Vince Aung

We’re talking celebration in high gear, we’re talking all the festive cheer, we’re talking here’s a song premiere, we’re talking… well, we’re talking ‘bout Sabrina Carpenter's Christmas rendition of her latest hit single “Nonsense.”

First released back in July as the ninth track of the singer-songwriter’s fifth studio album, emails i can’t send, this infectious musical offering didn’t take long to earn the number one spot among the fans; it’s one of Carpenter’s most provocative and intriguing releases to date, perfectly depicting a very different side of the 23-year-old musician’s artistry — in the best way possible, of course.
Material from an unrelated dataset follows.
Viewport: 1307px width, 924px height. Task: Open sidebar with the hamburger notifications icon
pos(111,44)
“Nonsense” offers precisely what the title suggests and, in addition to a very nonsensical music video where Carpenter portrays her own love interest, a nonsensically catchy festive version of the song was the only logical next step. However, leave your expectations at the door — and you best hope that nobody knocks — ‘cause this version isn’t as innocent as you might initially think. With lyrical twists and turns on every corner, it’s truly a one-of-a-kind take on the traditional holiday sound.

Titled “A Nonsense Christmas,” it invites the listener to a musical realm of double entendres, sensual-slash-sexual innuendos (think back to the unreleased explicit version of Ariana Grande’s “Santa Tell Me”) and… you guessed it! A bunch of nonsense, which is exactly why this song works this well; there’s absolutely no shame in admitting that “Nonsense” has been stuck in your head for weeks, by the way.
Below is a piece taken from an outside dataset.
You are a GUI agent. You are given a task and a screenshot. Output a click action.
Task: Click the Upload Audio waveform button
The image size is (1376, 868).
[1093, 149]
“Think I only want you under my mistletoe / I might change your contact to ‘Has a huge North Pole,’” Carpenter candidly opens the first verse with a two-liner you wouldn’t have expected from her a couple of years ago. “You said you like my stockings better on the floor / Boy, I've been a bad girl, I guess I'm getting coal,” the singer then continues.

And, amid the silly lyrics, captivating pop melodies, newly-added vocal riffs, and masterful sing-a-long production, the song comes to an end with Carpenter’s laughter, which signifies something that everyone is encouraged to do while listening to the track — simply have a laugh.